__やること__.
1 - サムチの道路の文章を読んで、次の問いに答えてください。
(a) サムチとプンツォリンを結ぶ国内道路は何㎞ですか。
(b) 特にひどい状態の区間は、サムチタウンからどこへ向かう方面ですか。
(c) このハイウェイを毎日行き来する車両は何台ですか。
2 - サムチの道路の文章を、最後の文のあとから続けて書いてください。

__ページの抜粋__.
国境ゲートはいまだに閉鎖されているため、サムチとプンツォリンを結ぶ58㎞の国内道路は、サムチとチュカの両県の人々にとって、主要な経済ライフラインとなった。しかし、このハイウェイ、その中でも特にサムチタウンからウェゼルガン方面への約25㎞の区間は、悲惨な状況だ。この道路はドロカ郡とサムチ県内の他地域をつなぐ道路にもなっている。

この道路を日々利用する人々は、多くのくぼみから歓迎を受ける。モンスーンはこの区間の舗装のほとんどを剥がし、さらに最近の大雨で道路が部分的に冠水した。

コロナ禍からの緩和措置を受けて、このハイウェイ沿いの交通量は大きく増えた。毎日300~500台の車両が往来する。雨期がピークを迎え、いつもこの道路を使っている通行人はさらに路面状況が悪化するとみている。

保存された記録:
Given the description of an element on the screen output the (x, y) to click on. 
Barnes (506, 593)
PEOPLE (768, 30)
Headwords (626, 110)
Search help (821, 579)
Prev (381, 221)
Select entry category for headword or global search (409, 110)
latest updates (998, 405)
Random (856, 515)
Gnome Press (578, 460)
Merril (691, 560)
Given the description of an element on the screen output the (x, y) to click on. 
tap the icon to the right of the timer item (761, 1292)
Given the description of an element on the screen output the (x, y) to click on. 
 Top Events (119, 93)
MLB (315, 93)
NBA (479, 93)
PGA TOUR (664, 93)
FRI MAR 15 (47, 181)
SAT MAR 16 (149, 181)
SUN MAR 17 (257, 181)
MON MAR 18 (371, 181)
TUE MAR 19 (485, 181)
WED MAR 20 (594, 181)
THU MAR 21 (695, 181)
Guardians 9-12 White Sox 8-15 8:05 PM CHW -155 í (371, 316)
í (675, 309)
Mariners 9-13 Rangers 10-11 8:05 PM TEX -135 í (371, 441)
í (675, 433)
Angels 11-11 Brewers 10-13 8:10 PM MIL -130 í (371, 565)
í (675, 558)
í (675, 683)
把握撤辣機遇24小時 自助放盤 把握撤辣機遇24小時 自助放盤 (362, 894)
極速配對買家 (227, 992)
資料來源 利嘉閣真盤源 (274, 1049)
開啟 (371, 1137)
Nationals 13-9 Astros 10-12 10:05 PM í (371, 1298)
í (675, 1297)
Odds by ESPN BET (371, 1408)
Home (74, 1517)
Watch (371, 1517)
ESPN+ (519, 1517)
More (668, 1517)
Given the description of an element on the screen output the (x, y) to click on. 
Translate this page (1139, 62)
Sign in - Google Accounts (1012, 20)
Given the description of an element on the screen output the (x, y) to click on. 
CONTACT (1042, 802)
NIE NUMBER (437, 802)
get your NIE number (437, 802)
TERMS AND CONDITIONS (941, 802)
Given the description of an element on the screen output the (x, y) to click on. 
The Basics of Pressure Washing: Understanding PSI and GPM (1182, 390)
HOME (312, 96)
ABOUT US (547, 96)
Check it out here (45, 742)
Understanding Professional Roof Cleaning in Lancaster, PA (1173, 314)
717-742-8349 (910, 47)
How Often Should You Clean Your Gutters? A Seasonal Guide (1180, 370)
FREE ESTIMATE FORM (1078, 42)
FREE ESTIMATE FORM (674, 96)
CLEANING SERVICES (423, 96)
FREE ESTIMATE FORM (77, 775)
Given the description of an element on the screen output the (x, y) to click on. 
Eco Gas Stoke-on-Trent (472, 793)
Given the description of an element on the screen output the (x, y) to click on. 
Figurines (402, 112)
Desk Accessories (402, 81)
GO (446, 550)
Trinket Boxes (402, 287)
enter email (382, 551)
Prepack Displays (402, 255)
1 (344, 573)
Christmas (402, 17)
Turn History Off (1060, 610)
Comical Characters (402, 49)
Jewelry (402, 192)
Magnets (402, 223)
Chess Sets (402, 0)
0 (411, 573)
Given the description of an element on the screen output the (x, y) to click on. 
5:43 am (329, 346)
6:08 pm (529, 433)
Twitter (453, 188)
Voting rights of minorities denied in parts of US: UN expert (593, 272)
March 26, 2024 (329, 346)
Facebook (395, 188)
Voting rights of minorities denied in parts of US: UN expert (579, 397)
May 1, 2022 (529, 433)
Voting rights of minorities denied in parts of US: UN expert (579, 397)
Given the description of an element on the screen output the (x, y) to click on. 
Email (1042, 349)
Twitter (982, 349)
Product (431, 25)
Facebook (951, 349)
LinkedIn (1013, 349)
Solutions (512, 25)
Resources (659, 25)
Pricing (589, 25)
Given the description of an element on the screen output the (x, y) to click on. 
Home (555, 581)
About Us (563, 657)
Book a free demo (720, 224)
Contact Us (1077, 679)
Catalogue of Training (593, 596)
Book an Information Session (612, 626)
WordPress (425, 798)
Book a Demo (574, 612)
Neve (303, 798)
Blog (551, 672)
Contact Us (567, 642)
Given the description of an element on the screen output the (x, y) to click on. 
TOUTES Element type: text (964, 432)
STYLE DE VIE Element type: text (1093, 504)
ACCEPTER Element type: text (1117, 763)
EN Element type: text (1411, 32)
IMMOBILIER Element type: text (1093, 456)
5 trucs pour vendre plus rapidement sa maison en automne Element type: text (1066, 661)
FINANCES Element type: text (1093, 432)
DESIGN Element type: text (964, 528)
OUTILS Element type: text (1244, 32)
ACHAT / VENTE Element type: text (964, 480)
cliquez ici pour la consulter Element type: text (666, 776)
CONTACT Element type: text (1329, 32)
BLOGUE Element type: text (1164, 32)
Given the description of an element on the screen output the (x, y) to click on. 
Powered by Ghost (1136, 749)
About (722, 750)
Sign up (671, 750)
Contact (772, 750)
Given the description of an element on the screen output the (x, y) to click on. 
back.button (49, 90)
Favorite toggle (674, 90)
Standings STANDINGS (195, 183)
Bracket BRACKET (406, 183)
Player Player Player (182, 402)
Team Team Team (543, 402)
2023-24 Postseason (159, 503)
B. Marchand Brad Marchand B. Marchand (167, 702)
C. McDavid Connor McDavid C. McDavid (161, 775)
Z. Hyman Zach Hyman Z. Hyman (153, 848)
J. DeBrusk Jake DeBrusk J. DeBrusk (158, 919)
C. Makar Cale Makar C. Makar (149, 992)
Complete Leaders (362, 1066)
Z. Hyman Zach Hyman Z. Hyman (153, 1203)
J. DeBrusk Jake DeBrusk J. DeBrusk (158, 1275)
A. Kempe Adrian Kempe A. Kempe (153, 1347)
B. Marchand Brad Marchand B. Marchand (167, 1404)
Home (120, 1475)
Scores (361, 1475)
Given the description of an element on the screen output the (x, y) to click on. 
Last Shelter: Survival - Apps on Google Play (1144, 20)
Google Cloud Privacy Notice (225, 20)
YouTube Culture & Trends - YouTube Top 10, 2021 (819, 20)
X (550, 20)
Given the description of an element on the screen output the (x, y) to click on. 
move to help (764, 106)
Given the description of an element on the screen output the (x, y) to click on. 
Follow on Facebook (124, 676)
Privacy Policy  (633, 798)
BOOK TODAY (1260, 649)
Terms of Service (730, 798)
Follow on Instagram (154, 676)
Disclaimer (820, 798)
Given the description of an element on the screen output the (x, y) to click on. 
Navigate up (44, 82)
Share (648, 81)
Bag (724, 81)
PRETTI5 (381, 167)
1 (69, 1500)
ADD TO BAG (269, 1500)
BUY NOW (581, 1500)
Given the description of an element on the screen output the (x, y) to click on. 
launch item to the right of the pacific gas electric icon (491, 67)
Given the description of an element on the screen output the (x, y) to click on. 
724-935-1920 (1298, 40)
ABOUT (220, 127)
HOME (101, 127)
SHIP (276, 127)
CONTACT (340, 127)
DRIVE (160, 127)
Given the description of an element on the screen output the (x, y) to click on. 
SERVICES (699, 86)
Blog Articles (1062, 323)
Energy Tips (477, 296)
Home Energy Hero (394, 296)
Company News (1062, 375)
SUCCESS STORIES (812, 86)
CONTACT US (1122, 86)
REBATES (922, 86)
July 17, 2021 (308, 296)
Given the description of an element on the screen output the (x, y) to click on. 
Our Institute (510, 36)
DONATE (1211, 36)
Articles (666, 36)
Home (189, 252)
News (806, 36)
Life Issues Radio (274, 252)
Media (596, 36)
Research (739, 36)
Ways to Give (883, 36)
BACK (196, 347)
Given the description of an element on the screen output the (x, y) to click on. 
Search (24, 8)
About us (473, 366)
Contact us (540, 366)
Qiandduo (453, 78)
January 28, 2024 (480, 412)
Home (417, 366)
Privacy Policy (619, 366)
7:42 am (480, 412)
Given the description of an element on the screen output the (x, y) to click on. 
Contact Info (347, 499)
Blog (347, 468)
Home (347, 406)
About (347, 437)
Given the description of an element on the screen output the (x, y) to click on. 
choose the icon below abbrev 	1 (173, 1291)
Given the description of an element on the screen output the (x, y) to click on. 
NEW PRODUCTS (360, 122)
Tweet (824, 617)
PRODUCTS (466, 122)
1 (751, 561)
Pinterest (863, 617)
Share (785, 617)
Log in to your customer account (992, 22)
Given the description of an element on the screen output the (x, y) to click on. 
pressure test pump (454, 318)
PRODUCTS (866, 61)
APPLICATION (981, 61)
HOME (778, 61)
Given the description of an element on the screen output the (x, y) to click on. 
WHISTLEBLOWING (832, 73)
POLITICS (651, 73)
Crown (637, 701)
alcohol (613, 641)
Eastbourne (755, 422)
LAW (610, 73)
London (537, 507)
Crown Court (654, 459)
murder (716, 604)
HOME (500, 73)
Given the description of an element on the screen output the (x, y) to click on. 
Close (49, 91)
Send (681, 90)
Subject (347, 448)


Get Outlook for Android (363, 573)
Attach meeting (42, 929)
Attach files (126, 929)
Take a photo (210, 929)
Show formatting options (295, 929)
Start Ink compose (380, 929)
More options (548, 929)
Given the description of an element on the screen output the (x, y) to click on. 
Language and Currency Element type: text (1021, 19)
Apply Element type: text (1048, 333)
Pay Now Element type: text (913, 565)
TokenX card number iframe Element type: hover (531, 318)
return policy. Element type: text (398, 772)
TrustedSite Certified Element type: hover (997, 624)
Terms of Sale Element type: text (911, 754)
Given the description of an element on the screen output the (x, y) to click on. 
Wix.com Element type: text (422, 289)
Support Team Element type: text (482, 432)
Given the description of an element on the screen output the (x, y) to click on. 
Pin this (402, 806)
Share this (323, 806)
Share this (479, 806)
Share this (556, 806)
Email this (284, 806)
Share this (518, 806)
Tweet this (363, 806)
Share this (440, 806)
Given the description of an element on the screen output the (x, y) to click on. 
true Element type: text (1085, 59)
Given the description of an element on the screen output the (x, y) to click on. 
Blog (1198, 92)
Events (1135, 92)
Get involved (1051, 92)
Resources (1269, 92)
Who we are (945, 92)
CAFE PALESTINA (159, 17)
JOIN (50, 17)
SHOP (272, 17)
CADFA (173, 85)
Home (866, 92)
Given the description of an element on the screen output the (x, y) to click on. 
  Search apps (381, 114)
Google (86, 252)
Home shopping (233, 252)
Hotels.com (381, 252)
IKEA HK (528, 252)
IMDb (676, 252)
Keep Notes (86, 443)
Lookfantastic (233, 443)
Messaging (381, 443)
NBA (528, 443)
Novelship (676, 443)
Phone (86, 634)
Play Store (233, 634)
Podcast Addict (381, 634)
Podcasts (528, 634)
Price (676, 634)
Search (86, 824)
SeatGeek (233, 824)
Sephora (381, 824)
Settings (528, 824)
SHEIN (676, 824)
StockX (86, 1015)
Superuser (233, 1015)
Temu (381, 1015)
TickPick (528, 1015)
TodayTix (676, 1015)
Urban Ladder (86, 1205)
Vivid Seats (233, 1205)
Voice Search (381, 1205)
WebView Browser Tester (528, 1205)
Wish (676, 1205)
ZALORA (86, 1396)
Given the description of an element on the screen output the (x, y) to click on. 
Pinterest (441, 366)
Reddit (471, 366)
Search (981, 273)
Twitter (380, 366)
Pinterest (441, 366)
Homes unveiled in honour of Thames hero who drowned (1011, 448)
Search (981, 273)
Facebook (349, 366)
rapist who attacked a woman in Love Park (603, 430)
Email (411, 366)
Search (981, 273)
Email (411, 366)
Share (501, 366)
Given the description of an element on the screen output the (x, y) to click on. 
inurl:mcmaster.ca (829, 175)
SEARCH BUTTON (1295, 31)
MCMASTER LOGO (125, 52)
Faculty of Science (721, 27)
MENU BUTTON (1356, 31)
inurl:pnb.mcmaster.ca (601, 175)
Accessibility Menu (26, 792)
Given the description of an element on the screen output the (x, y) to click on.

__答え__.
1 -
(a) 58㎞
(b) ウェゼルガン方面
(c) 300~500台

2 -
「ゲートが開いていれば、私たちはインド側の道路で移動したでしょう。でも、今はこの国内道路を通る他に方法がありません。ホント悲しい状況です」——こう述べるのは、サムチ県のタクシー運転手サンタ・バハドゥル。パクリンさん。この路面状況のせいで、タクシーの維持費がかさむと嘆く。「タクシーを買うのに、額に汗して働いて、ようやく貯めたお金を使ったのに、道路状況が酷いせいで、機械トラブルにたびたび見舞われます。」

このハイウェイのことを良く知る他の人々も、同様の苦境を訴える。「道路のくぼみは雨が続くと水たまりになります。そこを通過しようとすると、車が制御不能になって、横滑りに近い状態になります。こんな酷い道路を通行するのが本当に嫌になって来ます。関係機関が早く道路の修復を行ってほしいものです」——サムチの別のタクシー運転手、テク・バハドゥル・スベディさんはこう述べる。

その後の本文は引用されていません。